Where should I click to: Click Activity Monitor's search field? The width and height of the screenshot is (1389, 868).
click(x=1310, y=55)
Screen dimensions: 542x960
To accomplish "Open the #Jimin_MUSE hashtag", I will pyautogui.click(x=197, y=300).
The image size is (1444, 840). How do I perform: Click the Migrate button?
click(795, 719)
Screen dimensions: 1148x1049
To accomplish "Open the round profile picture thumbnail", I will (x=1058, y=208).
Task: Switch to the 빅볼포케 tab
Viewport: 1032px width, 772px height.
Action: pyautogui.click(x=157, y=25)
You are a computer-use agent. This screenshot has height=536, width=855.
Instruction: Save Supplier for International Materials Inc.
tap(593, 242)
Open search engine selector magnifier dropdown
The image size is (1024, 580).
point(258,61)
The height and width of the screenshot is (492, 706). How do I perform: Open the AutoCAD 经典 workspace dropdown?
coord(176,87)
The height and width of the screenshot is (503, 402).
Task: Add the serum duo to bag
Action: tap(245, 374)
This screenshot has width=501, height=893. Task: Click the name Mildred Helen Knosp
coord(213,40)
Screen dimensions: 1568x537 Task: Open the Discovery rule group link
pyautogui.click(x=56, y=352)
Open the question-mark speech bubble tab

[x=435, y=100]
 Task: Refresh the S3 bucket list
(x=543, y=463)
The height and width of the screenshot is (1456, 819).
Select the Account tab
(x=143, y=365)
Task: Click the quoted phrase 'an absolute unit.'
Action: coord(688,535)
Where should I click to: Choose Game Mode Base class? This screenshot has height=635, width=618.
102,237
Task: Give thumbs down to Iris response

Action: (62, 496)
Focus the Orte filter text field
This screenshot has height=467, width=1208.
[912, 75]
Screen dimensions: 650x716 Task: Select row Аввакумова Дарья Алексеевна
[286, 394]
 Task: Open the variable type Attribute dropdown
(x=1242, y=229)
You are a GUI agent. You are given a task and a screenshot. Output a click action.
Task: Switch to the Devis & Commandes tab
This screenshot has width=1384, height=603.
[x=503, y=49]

-------

[EXERCISE DESCRIPTION]
Extract the whole listing, character for character.

[RESULT OF THIS TASK]
Where should I click to: Click Activity Monitor's search field? The width and height of the screenshot is (1389, 868).
click(x=1310, y=55)
Screen dimensions: 542x960
To accomplish "Open the #Jimin_MUSE hashtag", I will pyautogui.click(x=197, y=300).
The image size is (1444, 840). How do I perform: Click the Migrate button?
click(795, 719)
Screen dimensions: 1148x1049
To accomplish "Open the round profile picture thumbnail", I will (x=1058, y=208).
Task: Switch to the 빅볼포케 tab
Viewport: 1032px width, 772px height.
Action: pyautogui.click(x=157, y=25)
You are a computer-use agent. This screenshot has height=536, width=855.
Instruction: Save Supplier for International Materials Inc.
tap(593, 242)
Open search engine selector magnifier dropdown
The image size is (1024, 580).
point(258,61)
The height and width of the screenshot is (492, 706). How do I perform: Open the AutoCAD 经典 workspace dropdown?
coord(176,87)
The height and width of the screenshot is (503, 402).
Task: Add the serum duo to bag
Action: tap(245, 374)
This screenshot has width=501, height=893. Task: Click the name Mildred Helen Knosp
coord(213,40)
Screen dimensions: 1568x537 Task: Open the Discovery rule group link
pyautogui.click(x=56, y=352)
Open the question-mark speech bubble tab

[x=435, y=100]
 Task: Refresh the S3 bucket list
(x=543, y=463)
The height and width of the screenshot is (1456, 819).
Select the Account tab
(x=143, y=365)
Task: Click the quoted phrase 'an absolute unit.'
Action: coord(688,535)
Where should I click to: Choose Game Mode Base class? This screenshot has height=635, width=618.
102,237
Task: Give thumbs down to Iris response

Action: (62, 496)
Focus the Orte filter text field
This screenshot has height=467, width=1208.
[912, 75]
Screen dimensions: 650x716 Task: Select row Аввакумова Дарья Алексеевна
[286, 394]
 Task: Open the variable type Attribute dropdown
(x=1242, y=229)
You are a GUI agent. You are given a task and a screenshot. Output a click action.
Task: Switch to the Devis & Commandes tab
This screenshot has width=1384, height=603.
[x=503, y=49]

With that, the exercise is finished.